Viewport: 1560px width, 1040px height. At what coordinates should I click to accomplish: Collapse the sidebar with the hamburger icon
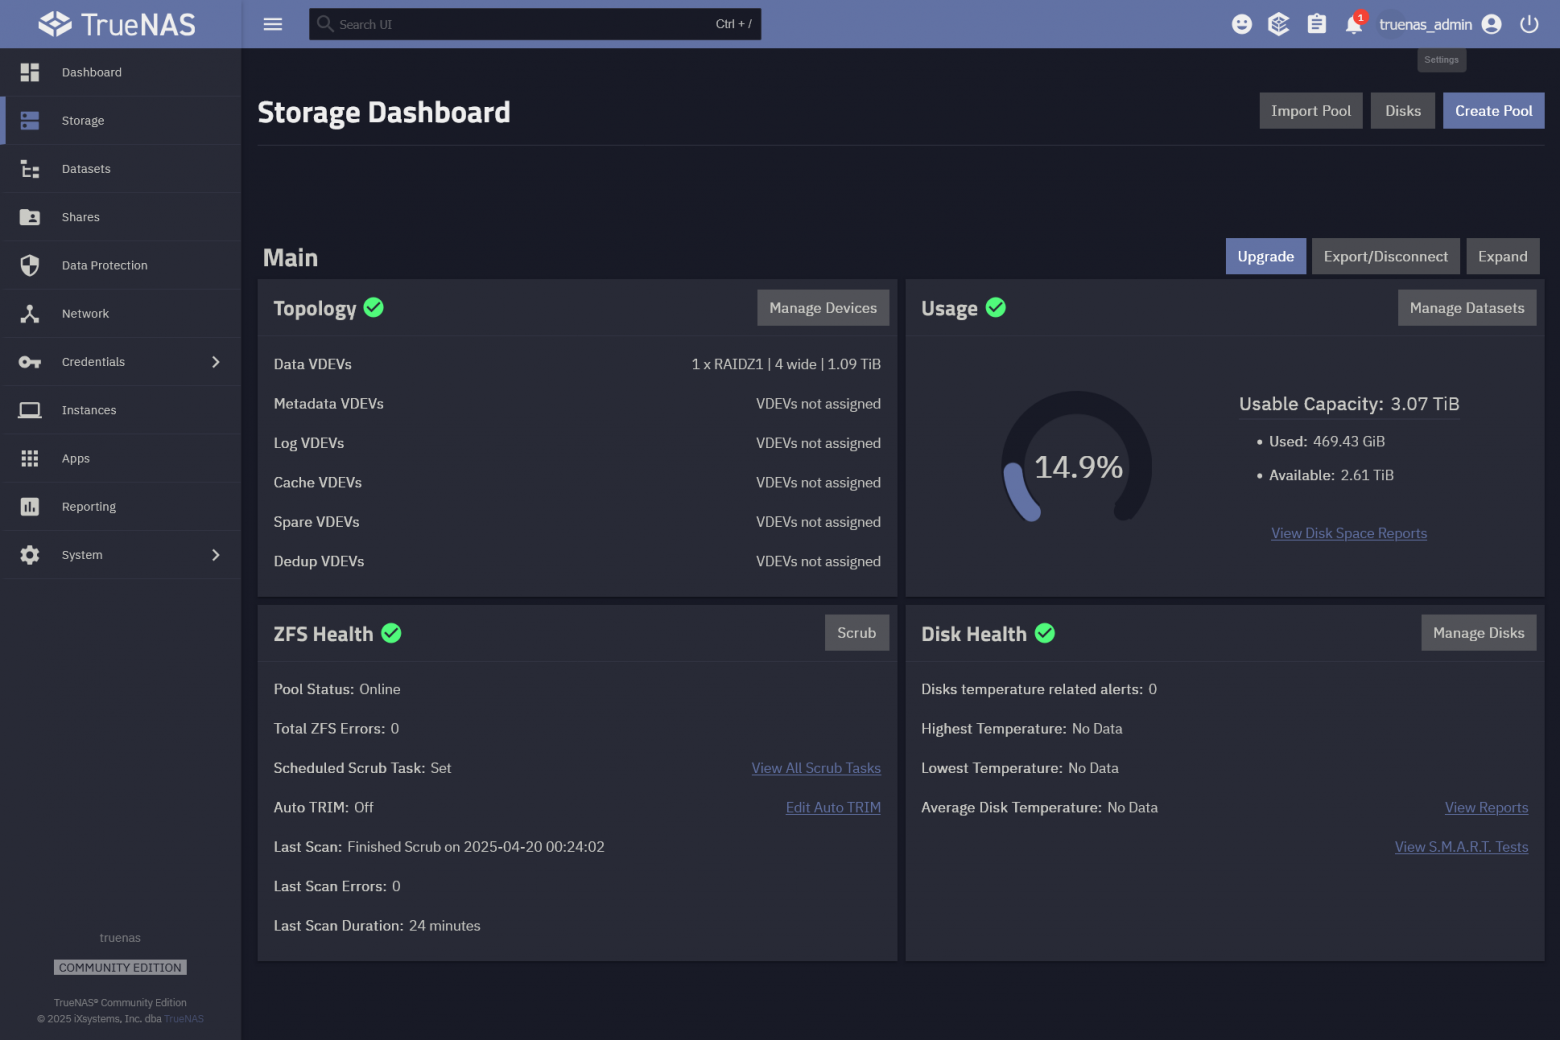click(272, 24)
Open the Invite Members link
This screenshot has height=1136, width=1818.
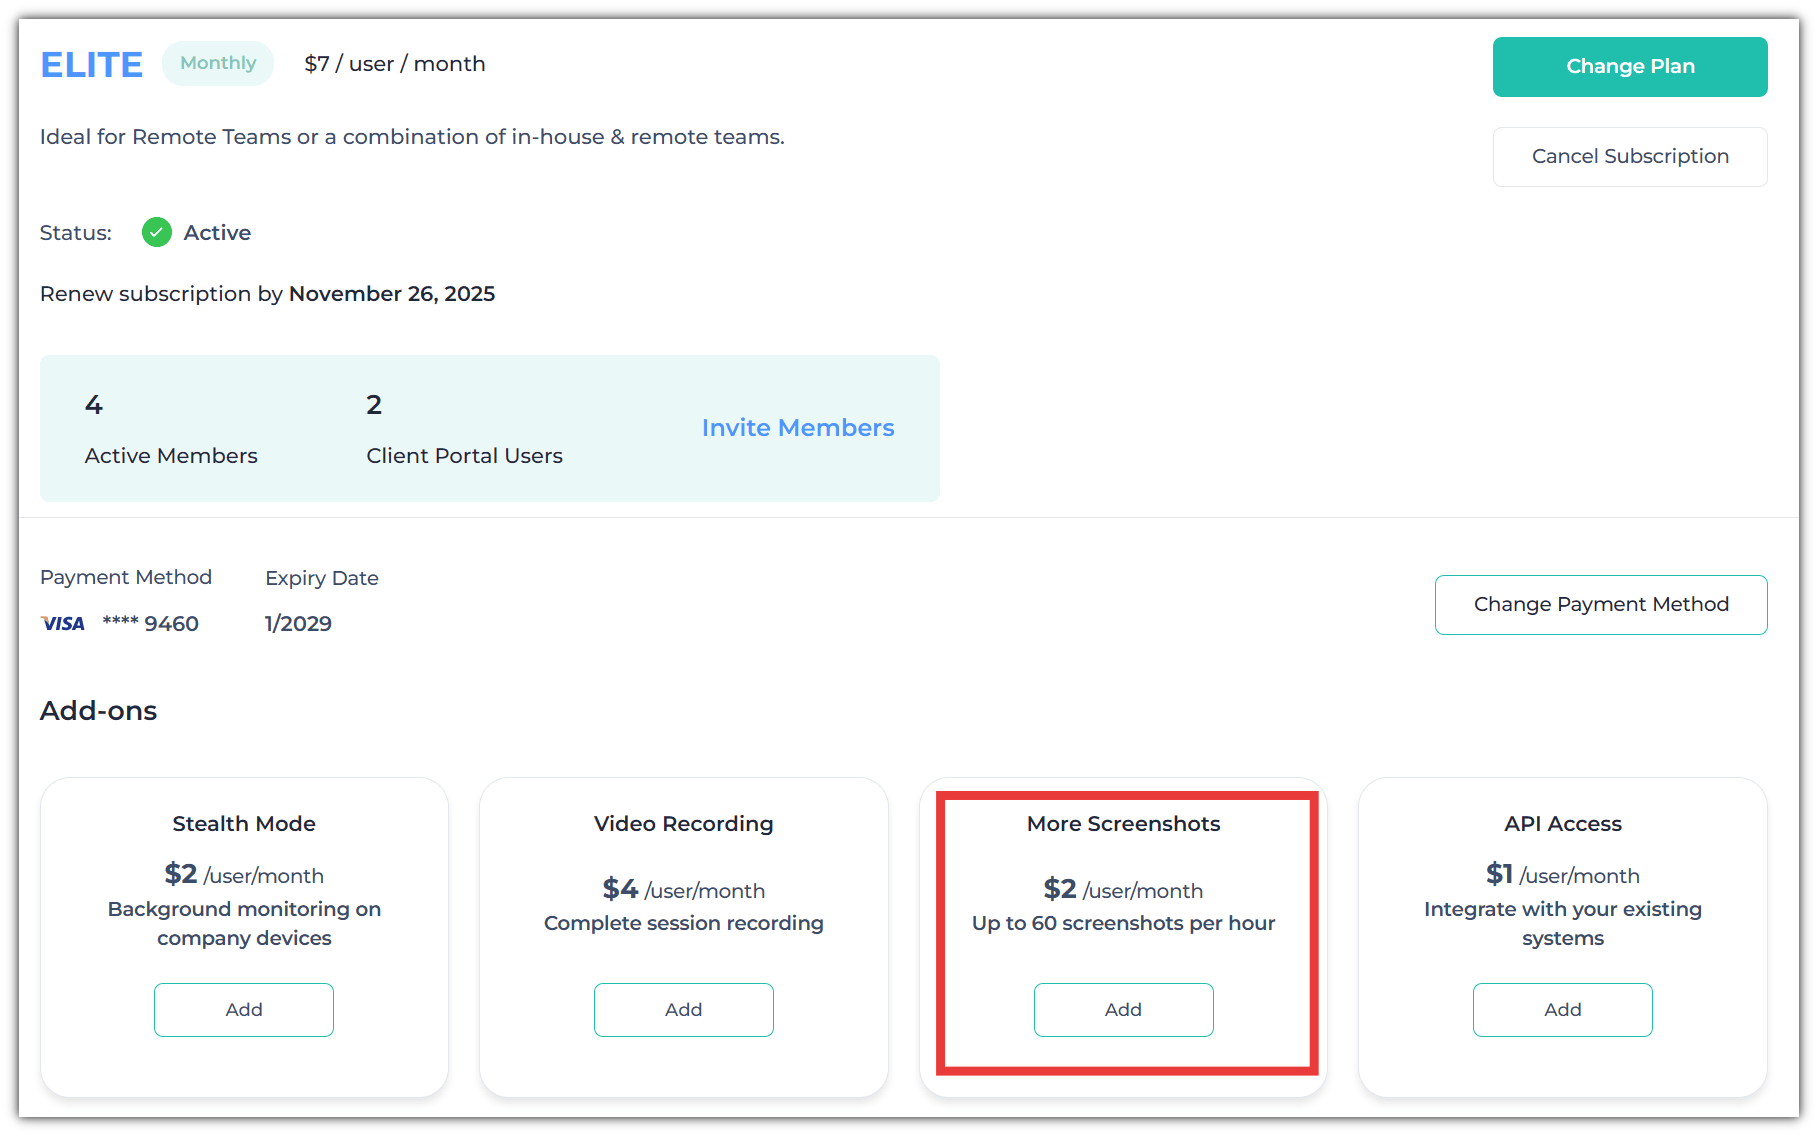(797, 428)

━━━━

* Work to be completed *
Starting with the line that contains "Open the Invite Members link", print every line through the end of the data exactly as written; omit all pictures and add nothing else.

* Task result *
Open the Invite Members link
This screenshot has height=1136, width=1818.
(797, 428)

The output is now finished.